■ WHAT TO PRODUCE ■
Quote the entries word for word. Omit the pictures.

____

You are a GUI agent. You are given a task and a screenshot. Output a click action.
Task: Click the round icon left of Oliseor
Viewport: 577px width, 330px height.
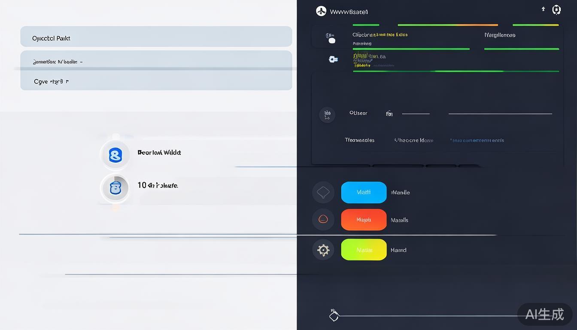click(327, 115)
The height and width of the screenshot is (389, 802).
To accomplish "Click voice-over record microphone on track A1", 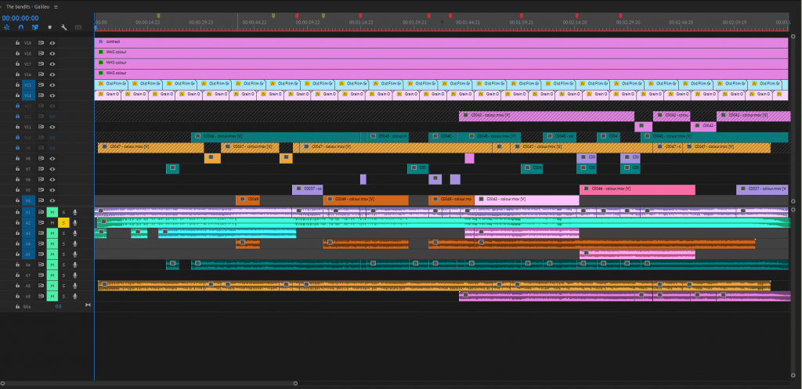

____

■ PROBLEM SOLUTION ■
You are a GUI agent. You are given a task and a screenshot. Output a click action.
Task: Click the round icon left of Oliseor
Viewport: 577px width, 330px height.
click(327, 115)
The height and width of the screenshot is (389, 802).
To accomplish "Click voice-over record microphone on track A1", 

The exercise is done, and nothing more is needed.